§ PAGE EXCERPT:
Accordingly, the Secretary would be justified in disregarding section
7054—and using funds appropriated in title I for the purpose of paying
the expenses of delegations to U.N. entities chaired by terrorist list states.
DAVID J. BARRON
Acting Assistant Attorney General
Office of Legal Counsel
18 Because there is no evidence that the Foreign Appropriations Act “without [section
7054] will not function ‘in a manner consistent with the intent of Congress,’” section
7054 is “severable.” Official or Diplomatic Passports, 16 Op. O.L.C. at 29 (quoting
Alaska Airlines, Inc. v. Brock, 480 U.S. 678, 685 (1987)). Accordingly, section 7054’s
invalidity does not call into question the validity of any of the other provisions of the Act.

§ PROBLEMS TO WORK ON:
a - Answer these questions using the section 7054 excerpt:
(i) Funds appropriated in which title could the Secretary use for the delegation expenses?
(ii) What title is given under the name David J. Barron?
(iii) Which case is quoted in the section 7054 excerpt, with its full citation?
b - Copy the part of the section 7054 excerpt that runs between "Accordingly, the Secretary" and "of the Act.", inclusive.
c - Proceed with the section 7054 excerpt, picking up after its final sentence.

§ RECORD EXTRACTS:
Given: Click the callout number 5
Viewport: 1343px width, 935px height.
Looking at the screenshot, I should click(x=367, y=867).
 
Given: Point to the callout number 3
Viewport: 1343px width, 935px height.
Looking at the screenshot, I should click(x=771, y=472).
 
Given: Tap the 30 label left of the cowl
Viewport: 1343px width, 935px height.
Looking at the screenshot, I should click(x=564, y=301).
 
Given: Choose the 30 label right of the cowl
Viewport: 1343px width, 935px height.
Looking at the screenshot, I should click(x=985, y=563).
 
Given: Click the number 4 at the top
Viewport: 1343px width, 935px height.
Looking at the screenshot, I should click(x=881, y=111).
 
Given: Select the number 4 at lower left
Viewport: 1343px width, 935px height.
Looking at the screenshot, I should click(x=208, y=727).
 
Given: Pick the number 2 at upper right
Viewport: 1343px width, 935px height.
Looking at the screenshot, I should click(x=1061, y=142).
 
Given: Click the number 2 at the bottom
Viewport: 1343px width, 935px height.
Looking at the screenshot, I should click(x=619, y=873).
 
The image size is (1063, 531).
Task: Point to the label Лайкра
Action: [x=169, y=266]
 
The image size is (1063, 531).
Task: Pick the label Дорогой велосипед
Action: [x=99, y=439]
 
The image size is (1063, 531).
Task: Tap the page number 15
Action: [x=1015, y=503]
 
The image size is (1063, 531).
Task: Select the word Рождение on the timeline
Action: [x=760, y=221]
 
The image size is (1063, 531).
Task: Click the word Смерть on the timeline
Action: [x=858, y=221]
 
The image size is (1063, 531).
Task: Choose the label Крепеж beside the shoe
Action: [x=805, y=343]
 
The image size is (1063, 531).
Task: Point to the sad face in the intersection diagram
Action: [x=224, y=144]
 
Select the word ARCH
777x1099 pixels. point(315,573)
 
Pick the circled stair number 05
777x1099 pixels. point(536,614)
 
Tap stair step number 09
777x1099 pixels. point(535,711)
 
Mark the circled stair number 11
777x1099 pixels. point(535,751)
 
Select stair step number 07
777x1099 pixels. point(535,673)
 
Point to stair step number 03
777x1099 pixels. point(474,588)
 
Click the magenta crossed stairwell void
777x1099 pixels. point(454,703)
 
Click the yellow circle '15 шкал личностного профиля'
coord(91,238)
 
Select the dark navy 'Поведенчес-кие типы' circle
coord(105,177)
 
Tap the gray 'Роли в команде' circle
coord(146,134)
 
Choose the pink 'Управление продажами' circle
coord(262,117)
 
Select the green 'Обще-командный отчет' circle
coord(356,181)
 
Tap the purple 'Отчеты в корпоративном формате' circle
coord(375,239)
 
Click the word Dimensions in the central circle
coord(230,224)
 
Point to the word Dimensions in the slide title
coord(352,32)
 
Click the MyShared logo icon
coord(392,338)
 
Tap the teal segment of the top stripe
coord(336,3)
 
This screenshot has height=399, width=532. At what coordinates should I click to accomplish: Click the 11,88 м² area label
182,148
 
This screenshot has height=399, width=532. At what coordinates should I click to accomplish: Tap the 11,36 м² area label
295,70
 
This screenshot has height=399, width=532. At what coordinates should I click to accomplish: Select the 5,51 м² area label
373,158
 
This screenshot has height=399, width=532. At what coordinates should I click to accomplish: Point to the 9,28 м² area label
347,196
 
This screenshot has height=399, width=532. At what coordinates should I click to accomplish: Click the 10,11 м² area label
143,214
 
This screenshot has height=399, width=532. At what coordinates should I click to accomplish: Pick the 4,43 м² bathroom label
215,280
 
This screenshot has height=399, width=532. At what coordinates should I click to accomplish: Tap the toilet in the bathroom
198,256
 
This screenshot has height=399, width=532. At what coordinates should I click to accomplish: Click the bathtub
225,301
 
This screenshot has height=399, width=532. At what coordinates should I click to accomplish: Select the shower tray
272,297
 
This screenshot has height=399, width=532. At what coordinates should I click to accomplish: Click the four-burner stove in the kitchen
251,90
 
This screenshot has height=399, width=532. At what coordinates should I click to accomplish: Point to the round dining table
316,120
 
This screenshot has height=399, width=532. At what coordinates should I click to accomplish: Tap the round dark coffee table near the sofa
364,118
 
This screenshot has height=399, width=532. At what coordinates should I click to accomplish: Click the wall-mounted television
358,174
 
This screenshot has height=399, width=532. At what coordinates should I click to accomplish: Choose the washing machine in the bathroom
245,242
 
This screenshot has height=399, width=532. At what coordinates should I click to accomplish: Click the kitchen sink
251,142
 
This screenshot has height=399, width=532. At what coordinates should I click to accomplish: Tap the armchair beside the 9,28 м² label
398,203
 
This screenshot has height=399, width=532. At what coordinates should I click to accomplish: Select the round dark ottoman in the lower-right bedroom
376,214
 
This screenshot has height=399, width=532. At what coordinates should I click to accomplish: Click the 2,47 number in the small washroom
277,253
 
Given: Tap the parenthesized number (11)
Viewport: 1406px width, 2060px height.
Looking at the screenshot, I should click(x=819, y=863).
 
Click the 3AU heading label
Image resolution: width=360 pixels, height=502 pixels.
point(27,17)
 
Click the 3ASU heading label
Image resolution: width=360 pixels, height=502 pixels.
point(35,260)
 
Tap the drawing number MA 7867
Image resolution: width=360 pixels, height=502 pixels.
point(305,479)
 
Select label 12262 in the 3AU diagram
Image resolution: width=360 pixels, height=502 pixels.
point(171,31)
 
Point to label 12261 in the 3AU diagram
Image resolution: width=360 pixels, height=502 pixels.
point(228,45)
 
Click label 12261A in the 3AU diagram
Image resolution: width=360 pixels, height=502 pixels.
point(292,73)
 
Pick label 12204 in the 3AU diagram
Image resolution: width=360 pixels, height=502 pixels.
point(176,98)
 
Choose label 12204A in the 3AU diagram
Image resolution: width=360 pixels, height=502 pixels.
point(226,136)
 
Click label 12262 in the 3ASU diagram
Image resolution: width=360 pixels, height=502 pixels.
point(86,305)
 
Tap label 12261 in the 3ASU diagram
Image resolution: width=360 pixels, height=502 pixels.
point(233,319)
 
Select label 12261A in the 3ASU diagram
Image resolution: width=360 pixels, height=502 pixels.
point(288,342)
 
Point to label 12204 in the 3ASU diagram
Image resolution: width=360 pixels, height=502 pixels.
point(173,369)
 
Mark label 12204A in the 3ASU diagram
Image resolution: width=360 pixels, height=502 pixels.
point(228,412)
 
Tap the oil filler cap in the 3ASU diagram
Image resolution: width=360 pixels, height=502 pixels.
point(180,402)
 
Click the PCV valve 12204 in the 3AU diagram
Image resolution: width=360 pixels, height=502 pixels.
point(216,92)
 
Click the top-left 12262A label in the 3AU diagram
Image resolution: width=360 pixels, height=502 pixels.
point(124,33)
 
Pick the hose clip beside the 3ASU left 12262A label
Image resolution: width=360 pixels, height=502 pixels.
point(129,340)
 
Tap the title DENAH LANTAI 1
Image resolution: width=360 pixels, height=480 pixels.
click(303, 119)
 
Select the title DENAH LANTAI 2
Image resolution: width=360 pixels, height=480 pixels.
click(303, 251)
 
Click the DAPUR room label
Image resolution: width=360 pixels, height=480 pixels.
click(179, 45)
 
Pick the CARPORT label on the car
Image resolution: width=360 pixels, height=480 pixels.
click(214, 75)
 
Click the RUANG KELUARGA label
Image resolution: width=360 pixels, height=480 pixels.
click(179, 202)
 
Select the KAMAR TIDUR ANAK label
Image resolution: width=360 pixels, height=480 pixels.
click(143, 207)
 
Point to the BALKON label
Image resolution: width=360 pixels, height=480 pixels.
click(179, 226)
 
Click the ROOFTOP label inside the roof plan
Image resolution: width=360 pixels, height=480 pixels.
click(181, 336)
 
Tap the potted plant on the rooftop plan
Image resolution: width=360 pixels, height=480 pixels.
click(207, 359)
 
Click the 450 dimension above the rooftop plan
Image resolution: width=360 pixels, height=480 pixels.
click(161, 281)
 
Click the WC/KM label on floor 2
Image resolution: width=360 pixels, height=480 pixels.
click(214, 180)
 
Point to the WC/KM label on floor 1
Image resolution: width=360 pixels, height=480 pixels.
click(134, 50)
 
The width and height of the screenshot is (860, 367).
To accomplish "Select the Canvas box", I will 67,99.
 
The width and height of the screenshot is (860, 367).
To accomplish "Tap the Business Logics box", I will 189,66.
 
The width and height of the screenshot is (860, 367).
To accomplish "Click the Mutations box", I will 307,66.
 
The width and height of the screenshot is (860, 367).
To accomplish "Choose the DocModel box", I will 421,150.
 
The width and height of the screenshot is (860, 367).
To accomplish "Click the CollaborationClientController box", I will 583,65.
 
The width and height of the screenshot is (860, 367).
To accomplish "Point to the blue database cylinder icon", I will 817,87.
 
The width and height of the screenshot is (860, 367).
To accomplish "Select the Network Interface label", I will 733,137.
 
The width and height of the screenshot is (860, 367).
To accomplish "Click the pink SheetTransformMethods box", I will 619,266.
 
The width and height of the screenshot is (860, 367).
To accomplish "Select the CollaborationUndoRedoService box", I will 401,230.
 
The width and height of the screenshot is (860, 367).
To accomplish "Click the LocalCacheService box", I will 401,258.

§ ANSWERS TO THE TASKS:
a -
(i) Title I
(ii) Acting Assistant Attorney General
(iii) Alaska Airlines, Inc. v. Brock, 480 U.S. 678, 685 (1987)

b -
Accordingly, the Secretary would be justified in disregarding section
7054—and using funds appropriated in title I for the purpose of paying
the expenses of delegations to U.N. entities chaired by terrorist list states.
DAVID J. BARRON
Acting Assistant Attorney General
Office of Legal Counsel
18 Because there is no evidence that the Foreign Appropriations Act “without [section
7054] will not function ‘in a manner consistent with the intent of Congress,’” section
7054 is “severable.” Official or Diplomatic Passports, 16 Op. O.L.C. at 29 (quoting
Alaska Airlines, Inc. v. Brock, 480 U.S. 678, 685 (1987)). Accordingly, section 7054’s
invalidity does not call into question the validity of any of the other provisions of the Act.

c -
See Section 609, 20 Op. O.L.C. at 198 n.21; Foreign Relations Authorization Bill, 14 Op.
O.L.C. at 44 (“Because the [unconstitutional] condition is severable, the President may
enforce the remainder of the provision, disregarding the condition.”); cf. Memorial of
Captain Meigs, 9 Op. Att’y Gen. 462, 469–70 (1860) (Black) (“[I]f a condition . . . is
void, it can have no effect whatever either upon the subject-matter or upon other parts of
the law to which it is appended[.]”).